*What you need to do*.
Type out the listing again, exactly, with every line included.

*Supplied data*.

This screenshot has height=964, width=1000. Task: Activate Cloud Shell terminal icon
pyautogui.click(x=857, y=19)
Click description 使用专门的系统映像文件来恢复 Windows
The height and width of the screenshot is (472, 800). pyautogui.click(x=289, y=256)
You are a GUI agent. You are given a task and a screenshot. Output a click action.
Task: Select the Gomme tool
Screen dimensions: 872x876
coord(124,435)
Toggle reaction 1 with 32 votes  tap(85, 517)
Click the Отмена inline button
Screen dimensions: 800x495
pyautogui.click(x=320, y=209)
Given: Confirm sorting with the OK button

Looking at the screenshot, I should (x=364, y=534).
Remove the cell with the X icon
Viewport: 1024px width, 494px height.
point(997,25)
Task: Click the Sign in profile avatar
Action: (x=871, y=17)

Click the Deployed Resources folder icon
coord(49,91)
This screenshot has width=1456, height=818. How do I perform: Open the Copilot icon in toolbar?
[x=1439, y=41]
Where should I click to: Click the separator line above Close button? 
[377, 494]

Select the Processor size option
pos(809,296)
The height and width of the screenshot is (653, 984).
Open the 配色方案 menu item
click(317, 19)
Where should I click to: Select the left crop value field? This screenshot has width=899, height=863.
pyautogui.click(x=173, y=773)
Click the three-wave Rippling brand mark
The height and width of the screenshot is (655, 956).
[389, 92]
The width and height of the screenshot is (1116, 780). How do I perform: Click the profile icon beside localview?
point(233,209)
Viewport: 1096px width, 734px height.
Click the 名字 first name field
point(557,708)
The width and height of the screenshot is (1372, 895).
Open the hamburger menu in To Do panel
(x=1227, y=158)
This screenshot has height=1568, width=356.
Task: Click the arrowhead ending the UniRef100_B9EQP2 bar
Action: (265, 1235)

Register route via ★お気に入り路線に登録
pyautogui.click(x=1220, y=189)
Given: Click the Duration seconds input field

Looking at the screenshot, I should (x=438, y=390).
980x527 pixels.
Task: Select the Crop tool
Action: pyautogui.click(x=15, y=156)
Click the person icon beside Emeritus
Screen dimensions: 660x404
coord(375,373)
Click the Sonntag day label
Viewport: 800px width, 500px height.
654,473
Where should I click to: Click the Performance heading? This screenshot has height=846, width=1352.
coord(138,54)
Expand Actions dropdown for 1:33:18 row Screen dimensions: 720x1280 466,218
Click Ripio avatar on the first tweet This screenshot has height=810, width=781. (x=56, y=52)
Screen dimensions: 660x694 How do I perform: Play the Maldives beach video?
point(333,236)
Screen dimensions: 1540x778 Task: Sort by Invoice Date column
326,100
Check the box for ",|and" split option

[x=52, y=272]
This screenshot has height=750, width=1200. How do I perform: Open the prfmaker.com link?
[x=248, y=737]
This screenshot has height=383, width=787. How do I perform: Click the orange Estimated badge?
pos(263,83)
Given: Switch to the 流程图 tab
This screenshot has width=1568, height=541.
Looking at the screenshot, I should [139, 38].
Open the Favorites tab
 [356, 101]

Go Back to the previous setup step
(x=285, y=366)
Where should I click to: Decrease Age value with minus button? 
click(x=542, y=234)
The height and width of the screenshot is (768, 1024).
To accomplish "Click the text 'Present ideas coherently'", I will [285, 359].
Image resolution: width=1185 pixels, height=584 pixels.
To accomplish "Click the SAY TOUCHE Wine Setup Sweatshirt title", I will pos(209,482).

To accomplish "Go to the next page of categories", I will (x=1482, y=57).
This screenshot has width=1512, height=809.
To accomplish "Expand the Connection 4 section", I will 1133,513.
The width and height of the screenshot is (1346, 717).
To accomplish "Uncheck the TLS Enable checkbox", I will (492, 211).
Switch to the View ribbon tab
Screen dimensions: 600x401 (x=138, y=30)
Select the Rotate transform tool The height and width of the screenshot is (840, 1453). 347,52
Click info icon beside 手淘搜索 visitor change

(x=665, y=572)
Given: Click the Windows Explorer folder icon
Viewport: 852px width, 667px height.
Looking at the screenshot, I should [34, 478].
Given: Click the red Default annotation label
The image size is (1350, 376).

*Exercise solution*.
This screenshot has height=964, width=1000. Task: Activate Cloud Shell terminal icon
pyautogui.click(x=857, y=19)
Click description 使用专门的系统映像文件来恢复 Windows
The height and width of the screenshot is (472, 800). pyautogui.click(x=289, y=256)
You are a GUI agent. You are given a task and a screenshot. Output a click action.
Task: Select the Gomme tool
Screen dimensions: 872x876
coord(124,435)
Toggle reaction 1 with 32 votes  tap(85, 517)
Click the Отмена inline button
Screen dimensions: 800x495
pyautogui.click(x=320, y=209)
Given: Confirm sorting with the OK button

Looking at the screenshot, I should (x=364, y=534).
Remove the cell with the X icon
Viewport: 1024px width, 494px height.
point(997,25)
Task: Click the Sign in profile avatar
Action: (x=871, y=17)

Click the Deployed Resources folder icon
coord(49,91)
This screenshot has width=1456, height=818. How do I perform: Open the Copilot icon in toolbar?
[x=1439, y=41]
Where should I click to: Click the separator line above Close button? 
[377, 494]

Select the Processor size option
pos(809,296)
The height and width of the screenshot is (653, 984).
Open the 配色方案 menu item
click(317, 19)
Where should I click to: Select the left crop value field? This screenshot has width=899, height=863.
pyautogui.click(x=173, y=773)
Click the three-wave Rippling brand mark
The height and width of the screenshot is (655, 956).
[389, 92]
The width and height of the screenshot is (1116, 780). How do I perform: Click the profile icon beside localview?
point(233,209)
Viewport: 1096px width, 734px height.
Click the 名字 first name field
point(557,708)
The width and height of the screenshot is (1372, 895).
Open the hamburger menu in To Do panel
(x=1227, y=158)
This screenshot has height=1568, width=356.
Task: Click the arrowhead ending the UniRef100_B9EQP2 bar
Action: (265, 1235)

Register route via ★お気に入り路線に登録
pyautogui.click(x=1220, y=189)
Given: Click the Duration seconds input field

Looking at the screenshot, I should (x=438, y=390).
980x527 pixels.
Task: Select the Crop tool
Action: pyautogui.click(x=15, y=156)
Click the person icon beside Emeritus
Screen dimensions: 660x404
coord(375,373)
Click the Sonntag day label
Viewport: 800px width, 500px height.
654,473
Where should I click to: Click the Performance heading? This screenshot has height=846, width=1352.
coord(138,54)
Expand Actions dropdown for 1:33:18 row Screen dimensions: 720x1280 466,218
Click Ripio avatar on the first tweet This screenshot has height=810, width=781. (x=56, y=52)
Screen dimensions: 660x694 How do I perform: Play the Maldives beach video?
point(333,236)
Screen dimensions: 1540x778 Task: Sort by Invoice Date column
326,100
Check the box for ",|and" split option

[x=52, y=272]
This screenshot has height=750, width=1200. How do I perform: Open the prfmaker.com link?
[x=248, y=737]
This screenshot has height=383, width=787. How do I perform: Click the orange Estimated badge?
pos(263,83)
Given: Switch to the 流程图 tab
This screenshot has width=1568, height=541.
Looking at the screenshot, I should [139, 38].
Open the Favorites tab
 [356, 101]

Go Back to the previous setup step
(x=285, y=366)
Where should I click to: Decrease Age value with minus button? 
click(x=542, y=234)
The height and width of the screenshot is (768, 1024).
To accomplish "Click the text 'Present ideas coherently'", I will [285, 359].
Image resolution: width=1185 pixels, height=584 pixels.
To accomplish "Click the SAY TOUCHE Wine Setup Sweatshirt title", I will pos(209,482).

To accomplish "Go to the next page of categories", I will (x=1482, y=57).
This screenshot has width=1512, height=809.
To accomplish "Expand the Connection 4 section", I will 1133,513.
The width and height of the screenshot is (1346, 717).
To accomplish "Uncheck the TLS Enable checkbox", I will (492, 211).
Switch to the View ribbon tab
Screen dimensions: 600x401 (x=138, y=30)
Select the Rotate transform tool The height and width of the screenshot is (840, 1453). 347,52
Click info icon beside 手淘搜索 visitor change

(x=665, y=572)
Given: Click the Windows Explorer folder icon
Viewport: 852px width, 667px height.
Looking at the screenshot, I should [34, 478].
Given: Click the red Default annotation label
The image size is (1350, 376).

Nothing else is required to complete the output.